All the while she pushed back against skepticism and sexism. Critics pointed out that neither Briggs nor Myers had a background or advanced degree in psychology; they were merely amateur “housewives” with an unusual hobby. And, the critics said, their personality indicator had no scientific foundation, no peer-reviewed research to validate it. Some said it was little more effective than reading someone’s horoscope.

Myers kept going nonetheless, and in 1956 she started working with Henry Chauncey, the president of the Educational Testing Service in Princeton, to publish the M.B.T.I. The tool posited that the four dimensions of personality produced a total of 16 possible types, all noted with initials.
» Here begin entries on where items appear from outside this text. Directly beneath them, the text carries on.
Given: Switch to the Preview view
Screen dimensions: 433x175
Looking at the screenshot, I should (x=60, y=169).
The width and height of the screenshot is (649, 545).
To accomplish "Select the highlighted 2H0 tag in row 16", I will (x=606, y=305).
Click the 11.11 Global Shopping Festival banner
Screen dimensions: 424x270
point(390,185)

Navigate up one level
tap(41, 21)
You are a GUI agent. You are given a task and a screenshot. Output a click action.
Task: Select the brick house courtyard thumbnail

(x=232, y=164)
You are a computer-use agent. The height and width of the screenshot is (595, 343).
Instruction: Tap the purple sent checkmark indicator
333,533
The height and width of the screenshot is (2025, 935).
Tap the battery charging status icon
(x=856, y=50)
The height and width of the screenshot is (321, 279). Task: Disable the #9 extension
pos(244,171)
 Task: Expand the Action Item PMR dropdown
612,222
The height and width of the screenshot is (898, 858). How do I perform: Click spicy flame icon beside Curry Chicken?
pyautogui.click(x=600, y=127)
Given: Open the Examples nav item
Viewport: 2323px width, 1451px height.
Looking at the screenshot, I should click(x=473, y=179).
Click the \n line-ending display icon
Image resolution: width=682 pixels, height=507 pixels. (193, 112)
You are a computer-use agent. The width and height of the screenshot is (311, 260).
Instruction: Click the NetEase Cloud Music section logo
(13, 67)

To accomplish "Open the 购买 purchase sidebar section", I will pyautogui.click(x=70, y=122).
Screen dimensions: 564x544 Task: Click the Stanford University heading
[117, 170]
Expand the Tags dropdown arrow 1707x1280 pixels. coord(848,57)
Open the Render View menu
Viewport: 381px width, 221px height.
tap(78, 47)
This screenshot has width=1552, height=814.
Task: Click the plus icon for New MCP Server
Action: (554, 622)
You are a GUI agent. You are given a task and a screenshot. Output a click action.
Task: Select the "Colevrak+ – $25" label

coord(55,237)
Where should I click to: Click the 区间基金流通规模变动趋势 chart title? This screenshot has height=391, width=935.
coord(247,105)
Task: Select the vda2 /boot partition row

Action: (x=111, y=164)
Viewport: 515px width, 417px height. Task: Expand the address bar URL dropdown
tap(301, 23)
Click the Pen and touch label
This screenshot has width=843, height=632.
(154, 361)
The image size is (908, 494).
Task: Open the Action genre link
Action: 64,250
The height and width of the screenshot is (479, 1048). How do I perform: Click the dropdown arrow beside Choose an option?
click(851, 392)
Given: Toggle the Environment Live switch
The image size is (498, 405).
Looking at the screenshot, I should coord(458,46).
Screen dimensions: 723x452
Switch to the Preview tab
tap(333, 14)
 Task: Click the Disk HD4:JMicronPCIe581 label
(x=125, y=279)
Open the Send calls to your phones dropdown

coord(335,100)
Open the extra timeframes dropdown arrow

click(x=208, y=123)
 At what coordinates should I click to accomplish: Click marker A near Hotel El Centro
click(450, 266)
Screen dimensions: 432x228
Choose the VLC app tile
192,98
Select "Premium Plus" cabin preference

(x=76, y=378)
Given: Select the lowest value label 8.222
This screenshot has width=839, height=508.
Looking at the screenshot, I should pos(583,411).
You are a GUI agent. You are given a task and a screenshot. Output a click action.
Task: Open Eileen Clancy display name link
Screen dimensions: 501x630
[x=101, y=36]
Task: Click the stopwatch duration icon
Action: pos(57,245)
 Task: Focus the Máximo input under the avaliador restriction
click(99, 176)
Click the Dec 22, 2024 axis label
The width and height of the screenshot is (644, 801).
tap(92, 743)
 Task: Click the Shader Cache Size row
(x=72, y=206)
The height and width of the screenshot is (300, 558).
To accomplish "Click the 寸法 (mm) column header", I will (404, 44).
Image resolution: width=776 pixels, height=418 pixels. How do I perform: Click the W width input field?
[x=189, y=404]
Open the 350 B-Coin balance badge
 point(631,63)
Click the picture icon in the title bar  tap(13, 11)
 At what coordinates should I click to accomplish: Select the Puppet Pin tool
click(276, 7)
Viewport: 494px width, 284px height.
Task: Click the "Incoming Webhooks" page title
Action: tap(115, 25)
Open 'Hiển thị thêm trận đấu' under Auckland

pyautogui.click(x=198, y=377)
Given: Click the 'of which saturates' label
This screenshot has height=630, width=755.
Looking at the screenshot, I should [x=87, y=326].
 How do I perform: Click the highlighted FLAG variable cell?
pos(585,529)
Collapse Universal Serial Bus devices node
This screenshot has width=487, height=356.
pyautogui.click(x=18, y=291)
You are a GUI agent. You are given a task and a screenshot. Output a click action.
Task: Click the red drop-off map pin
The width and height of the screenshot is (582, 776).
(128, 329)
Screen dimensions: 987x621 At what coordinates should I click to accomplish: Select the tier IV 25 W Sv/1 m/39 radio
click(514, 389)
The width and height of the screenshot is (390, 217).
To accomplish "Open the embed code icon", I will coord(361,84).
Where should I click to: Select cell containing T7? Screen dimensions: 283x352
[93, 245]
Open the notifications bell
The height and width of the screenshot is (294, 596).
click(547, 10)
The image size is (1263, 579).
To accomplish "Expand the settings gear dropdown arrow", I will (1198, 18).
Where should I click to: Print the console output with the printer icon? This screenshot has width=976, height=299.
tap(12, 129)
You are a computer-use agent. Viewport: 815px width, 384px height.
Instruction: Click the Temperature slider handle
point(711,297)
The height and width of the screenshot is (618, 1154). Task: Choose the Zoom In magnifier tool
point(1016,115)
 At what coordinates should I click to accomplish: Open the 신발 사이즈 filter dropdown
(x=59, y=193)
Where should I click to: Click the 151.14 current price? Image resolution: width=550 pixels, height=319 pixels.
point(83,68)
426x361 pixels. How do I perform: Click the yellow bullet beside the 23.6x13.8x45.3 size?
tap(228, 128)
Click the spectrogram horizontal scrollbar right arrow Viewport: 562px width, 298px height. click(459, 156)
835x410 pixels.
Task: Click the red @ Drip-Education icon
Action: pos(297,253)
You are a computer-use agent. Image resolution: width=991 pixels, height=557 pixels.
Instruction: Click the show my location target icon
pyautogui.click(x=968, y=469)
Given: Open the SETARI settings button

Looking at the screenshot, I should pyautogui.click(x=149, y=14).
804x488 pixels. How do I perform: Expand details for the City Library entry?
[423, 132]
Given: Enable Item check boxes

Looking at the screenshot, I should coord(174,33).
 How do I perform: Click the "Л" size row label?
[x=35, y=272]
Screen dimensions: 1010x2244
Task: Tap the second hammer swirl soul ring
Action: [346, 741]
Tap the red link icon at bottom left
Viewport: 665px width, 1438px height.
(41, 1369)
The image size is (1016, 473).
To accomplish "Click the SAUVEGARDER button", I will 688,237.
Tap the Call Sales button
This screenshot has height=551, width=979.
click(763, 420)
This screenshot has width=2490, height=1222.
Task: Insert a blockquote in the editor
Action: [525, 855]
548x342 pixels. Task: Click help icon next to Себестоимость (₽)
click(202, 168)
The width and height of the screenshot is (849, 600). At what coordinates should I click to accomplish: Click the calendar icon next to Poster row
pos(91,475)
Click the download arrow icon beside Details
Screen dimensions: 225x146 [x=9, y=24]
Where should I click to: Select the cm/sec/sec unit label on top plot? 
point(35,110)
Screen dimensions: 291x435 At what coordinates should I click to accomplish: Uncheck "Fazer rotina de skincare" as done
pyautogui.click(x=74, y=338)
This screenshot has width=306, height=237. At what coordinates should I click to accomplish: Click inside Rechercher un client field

The first dimension is whether an individual is an introvert (I) or extrovert (E). The second is how a person perceives the world, either through “sensing” (S) or through “intuition” (N). A third focused on how an individual makes decisions, either in a “thinking” (T) manner or a “feeling” (F) manner. The final dimension is based on how a person deals with the outside world, either “judging” (J) or “perceiving” (P). Judging is a structured, organized approach, while perceiving means someone has an adaptable, flexible, spontaneous relationship with the outside world.

Myers herself was a proud I.N.F.P., which she described as someone with a “great faithfulness to duty and obligations” who did not pass judgment on others. Her mother was an I.N.F.J.